═════ GIVEN DATA
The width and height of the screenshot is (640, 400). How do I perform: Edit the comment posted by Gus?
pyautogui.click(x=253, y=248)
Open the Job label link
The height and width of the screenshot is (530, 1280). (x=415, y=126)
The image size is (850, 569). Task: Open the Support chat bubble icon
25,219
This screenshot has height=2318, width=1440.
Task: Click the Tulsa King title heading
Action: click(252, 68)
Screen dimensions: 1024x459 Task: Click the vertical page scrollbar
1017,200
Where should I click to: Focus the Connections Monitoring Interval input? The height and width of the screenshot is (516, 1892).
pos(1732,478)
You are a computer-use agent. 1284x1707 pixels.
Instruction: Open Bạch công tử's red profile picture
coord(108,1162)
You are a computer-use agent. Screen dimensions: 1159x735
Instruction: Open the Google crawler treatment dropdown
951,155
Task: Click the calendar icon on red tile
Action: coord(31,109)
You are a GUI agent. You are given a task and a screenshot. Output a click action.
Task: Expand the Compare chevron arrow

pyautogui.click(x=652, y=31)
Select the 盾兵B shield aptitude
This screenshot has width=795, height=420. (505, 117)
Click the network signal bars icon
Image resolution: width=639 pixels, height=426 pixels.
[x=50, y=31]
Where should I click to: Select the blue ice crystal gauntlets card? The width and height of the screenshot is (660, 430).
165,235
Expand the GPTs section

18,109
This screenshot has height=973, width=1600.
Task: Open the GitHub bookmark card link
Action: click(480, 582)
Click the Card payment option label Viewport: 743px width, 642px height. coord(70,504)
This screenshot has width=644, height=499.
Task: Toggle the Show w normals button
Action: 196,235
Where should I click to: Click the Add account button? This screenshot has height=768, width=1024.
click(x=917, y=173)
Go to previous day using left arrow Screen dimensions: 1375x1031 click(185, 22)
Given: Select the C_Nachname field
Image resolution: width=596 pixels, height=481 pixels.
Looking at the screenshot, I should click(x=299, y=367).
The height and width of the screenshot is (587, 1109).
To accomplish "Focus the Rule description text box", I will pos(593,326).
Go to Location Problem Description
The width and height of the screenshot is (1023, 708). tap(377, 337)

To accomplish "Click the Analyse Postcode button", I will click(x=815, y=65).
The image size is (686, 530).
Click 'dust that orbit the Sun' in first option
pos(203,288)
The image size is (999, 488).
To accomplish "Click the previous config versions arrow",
══════════
■ **WORK ORDER**: Using the records above, work out how many lines hold the string "agent"; answer with that number alone.

■ **THE ANSWER**: 3